The suffix appeared at first in technical terms of law, according to the Oxford English Dictionary, and “was originally an adaptation of the -é of certain Anglo-Norman past participles, which were used as nouns.”
The -é ending of these passive nouns became -ee as they were paired with the agent nouns, ending in -or, that acted upon them. So a complementary pair like apelor and apelé—for one who accuses and one who’s accused—became apelor (or apelour) and apelee in Anglo-Saxon legal language.
As the OED explains, “The existence in legal Anglo-Norman of pairs of correlative words seems to have led in the first place to the invention of words [ending] in -ee parallel to those agent-nouns in -or which had been adapted in legal use from Anglo-Norman.”
Later, the dictionary adds, “the terminations -or and -ee were freely added to English verb-stems to form nouns, those in -or denoting the agent, and those in -ee the passive party, in such transactions as are the object of legislative provision.”

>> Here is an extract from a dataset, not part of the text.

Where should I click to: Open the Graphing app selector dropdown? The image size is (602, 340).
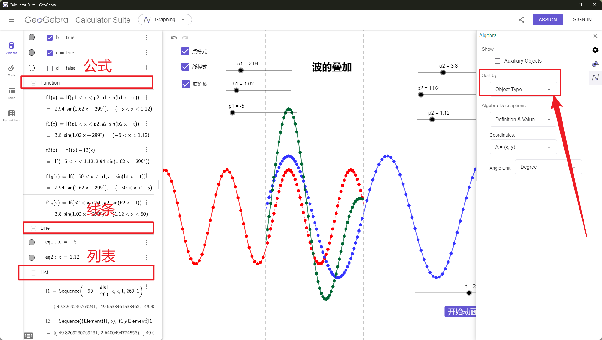[x=165, y=20]
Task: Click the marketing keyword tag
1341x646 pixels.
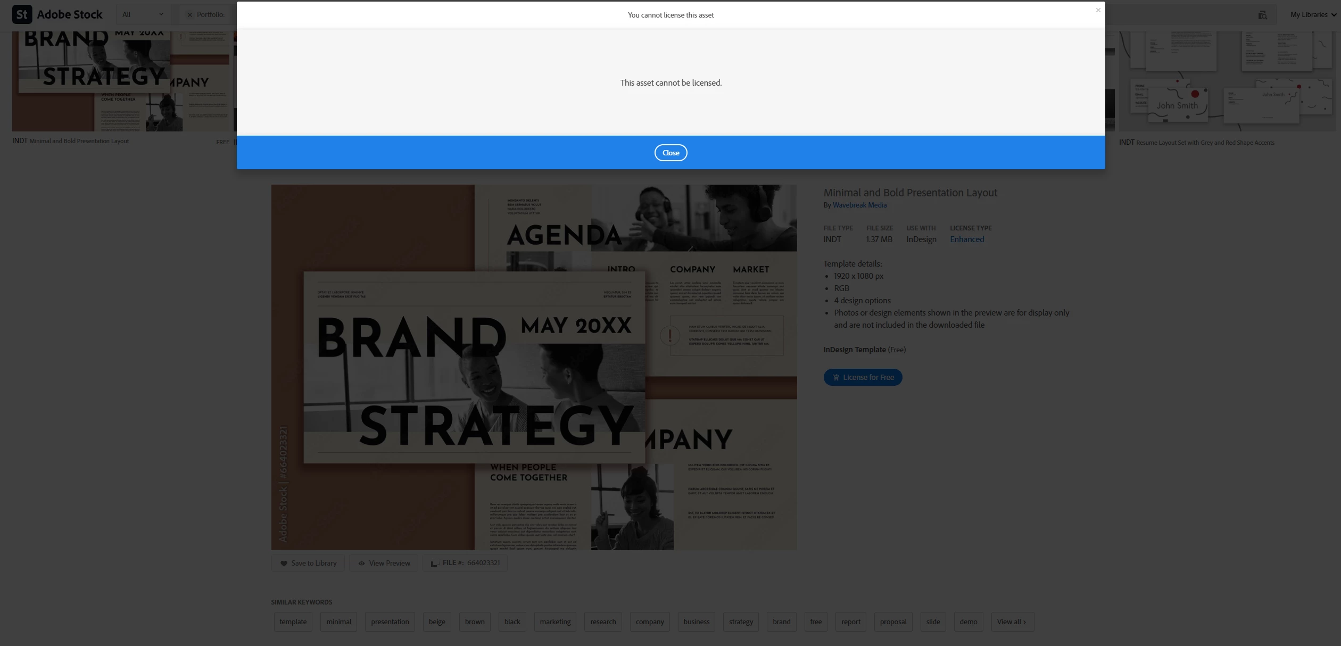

“The derivatives in -ee, however, unlike the Anglo-Norman participial nouns after which they were modelled, have not usually a grammatically passive sense, but denote the ‘indirect object’ of the verbs from which they are derived,” the OED says. “Thus vendee is the person to whom a sale is made, indorsee the person in whose favour a draft, etc. is indorsed, lessee the person to whom property is let.”
Oxford notes a “still greater departure from the original function of the suffix” in a word like “payee,” which “denotes the person who is entitled to be paid, whether he be actually paid or not.”
“In a few cases,” the OED adds, “the suffix has been appended, not to a verb-stem in English or Anglo-Norman, but to a Latin participial stem etymologically related to an English noun, as in legatee, a person to whom a legacy has been bequeathed.”
The suffix “also appears in the English spelling of certain nouns adopted from modern French participial nouns in -é, as debauchee, refugee,” the dictionary says. And in some words, such as “bargee” and “devotee,” the suffix “is employed apparently arbitrarily.”
The linguist Otto Jespersen notes in Growth and Structure of the English Language (1912) that the use of the -ee suffix in Anglo-Norman law gradually extended to nouns formed from past participles that didn’t end in -é.
As an example, he cites “vendee,” derived from vendre (to sell), whose past participle is vendu, thus “vendee is the man to whom something is sold (l’homme à qui on a vendu quelque chose).” The parenthetical French is Jespersen’s.
“Now,” Jespersen writes, “these formations are no longer restricted to juridical language, and in general literature there is some disposition to turn this ending to account as a convenient manner of forming passive nouns.”
To indicate how far the usage has widened from legal language, he cites several literary examples, including such rarities as “staree” (one who’s stared at, Maria Edgeworth, 1801), “cursee” (one who’s cursed, Thomas Carlyle, 1829), and “gazee” (one who’s gazed at, Thomas De Quincey, 1853). The OED refers to these terms as humorous “nonce-words” (those used for the nonce—that is, for the moment).
As Jespersen points out, English is a very flexible language: “Such a word as trusteeship is eminently characteristic of the composite character of the language: Scandinavian trust + a French ending used in a manner unparalleled in French + an old English ending.”